Entries for locating text and elements
§

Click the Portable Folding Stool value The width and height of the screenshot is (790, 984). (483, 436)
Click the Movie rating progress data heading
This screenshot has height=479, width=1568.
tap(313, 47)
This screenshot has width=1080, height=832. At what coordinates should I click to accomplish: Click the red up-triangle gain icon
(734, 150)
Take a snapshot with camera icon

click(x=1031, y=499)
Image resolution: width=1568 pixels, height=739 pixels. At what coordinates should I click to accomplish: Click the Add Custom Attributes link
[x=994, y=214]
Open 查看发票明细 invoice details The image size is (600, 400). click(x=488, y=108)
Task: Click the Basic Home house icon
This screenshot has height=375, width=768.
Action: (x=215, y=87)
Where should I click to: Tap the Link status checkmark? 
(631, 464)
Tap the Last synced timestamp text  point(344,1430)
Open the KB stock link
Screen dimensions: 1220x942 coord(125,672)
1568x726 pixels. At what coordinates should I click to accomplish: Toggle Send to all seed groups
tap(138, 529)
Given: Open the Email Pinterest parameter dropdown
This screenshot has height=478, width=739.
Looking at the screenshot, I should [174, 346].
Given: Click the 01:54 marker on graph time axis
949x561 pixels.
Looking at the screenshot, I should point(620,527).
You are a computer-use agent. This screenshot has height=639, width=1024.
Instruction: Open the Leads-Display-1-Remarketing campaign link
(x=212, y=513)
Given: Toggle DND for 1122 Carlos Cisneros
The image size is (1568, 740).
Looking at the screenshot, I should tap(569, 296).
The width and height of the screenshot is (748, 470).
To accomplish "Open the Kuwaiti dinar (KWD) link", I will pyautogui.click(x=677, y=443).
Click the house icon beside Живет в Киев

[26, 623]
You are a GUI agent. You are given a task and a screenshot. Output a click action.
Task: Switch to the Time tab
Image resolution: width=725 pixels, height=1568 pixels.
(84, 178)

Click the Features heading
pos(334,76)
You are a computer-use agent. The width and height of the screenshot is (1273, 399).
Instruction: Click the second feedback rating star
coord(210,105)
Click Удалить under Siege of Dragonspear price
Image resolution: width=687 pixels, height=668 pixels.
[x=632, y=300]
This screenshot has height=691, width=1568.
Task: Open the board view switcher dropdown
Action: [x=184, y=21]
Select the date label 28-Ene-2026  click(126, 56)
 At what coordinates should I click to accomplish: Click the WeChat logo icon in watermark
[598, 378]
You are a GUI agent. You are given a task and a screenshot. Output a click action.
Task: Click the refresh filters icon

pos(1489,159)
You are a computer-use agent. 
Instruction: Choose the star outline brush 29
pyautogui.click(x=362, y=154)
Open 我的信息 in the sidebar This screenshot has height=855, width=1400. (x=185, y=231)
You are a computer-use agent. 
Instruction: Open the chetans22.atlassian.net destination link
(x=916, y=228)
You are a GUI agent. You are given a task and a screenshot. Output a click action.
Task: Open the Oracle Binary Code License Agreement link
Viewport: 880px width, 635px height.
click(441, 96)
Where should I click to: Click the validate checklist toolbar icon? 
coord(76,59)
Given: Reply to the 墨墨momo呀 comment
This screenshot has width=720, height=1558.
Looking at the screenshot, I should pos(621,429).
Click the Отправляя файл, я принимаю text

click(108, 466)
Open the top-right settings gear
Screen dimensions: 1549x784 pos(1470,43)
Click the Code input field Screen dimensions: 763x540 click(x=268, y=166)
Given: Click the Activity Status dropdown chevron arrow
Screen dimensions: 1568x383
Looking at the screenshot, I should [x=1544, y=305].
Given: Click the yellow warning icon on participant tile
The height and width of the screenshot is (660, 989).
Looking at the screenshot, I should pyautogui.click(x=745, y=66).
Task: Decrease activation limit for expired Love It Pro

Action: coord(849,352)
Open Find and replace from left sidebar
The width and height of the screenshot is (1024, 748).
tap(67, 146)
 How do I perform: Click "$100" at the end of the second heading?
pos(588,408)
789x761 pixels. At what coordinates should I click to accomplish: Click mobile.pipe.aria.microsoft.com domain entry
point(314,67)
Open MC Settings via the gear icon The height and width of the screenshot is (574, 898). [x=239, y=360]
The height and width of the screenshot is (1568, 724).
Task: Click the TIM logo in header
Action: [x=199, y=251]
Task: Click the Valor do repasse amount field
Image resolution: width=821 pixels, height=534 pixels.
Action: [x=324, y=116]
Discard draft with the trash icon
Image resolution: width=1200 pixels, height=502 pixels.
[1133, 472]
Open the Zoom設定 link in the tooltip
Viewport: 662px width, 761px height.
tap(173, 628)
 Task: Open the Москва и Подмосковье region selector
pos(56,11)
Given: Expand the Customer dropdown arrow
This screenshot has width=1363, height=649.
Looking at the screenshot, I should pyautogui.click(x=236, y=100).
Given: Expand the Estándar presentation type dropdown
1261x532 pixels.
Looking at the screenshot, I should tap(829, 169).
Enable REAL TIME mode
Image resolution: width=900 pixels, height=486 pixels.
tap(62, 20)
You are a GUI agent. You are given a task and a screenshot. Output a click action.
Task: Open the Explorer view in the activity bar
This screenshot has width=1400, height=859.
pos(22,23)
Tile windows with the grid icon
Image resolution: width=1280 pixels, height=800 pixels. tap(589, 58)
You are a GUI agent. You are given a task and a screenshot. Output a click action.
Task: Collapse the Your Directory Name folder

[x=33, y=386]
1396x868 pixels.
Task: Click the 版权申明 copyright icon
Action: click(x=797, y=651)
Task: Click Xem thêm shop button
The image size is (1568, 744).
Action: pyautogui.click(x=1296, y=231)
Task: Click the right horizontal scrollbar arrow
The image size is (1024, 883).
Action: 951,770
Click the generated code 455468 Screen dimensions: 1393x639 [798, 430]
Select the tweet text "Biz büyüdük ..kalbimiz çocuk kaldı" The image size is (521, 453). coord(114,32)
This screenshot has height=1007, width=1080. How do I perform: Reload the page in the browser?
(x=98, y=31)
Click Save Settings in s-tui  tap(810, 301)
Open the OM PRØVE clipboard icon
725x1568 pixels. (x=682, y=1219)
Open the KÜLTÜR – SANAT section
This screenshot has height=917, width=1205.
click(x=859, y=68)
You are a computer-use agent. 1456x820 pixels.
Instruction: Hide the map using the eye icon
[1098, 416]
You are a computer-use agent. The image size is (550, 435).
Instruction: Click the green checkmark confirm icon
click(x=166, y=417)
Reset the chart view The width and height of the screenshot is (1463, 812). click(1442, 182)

§

* _EXERCISE GOAL_:
Copy the rows from the start through the line holding "Open 查看发票明细 invoice", inclusive, without changing anything.

* _COMPLETED EXERCISE_:
Click the Portable Folding Stool value The width and height of the screenshot is (790, 984). (483, 436)
Click the Movie rating progress data heading
This screenshot has height=479, width=1568.
tap(313, 47)
This screenshot has width=1080, height=832. At what coordinates should I click to accomplish: Click the red up-triangle gain icon
(734, 150)
Take a snapshot with camera icon

click(x=1031, y=499)
Image resolution: width=1568 pixels, height=739 pixels. At what coordinates should I click to accomplish: Click the Add Custom Attributes link
[x=994, y=214]
Open 查看发票明细 invoice details The image size is (600, 400). click(x=488, y=108)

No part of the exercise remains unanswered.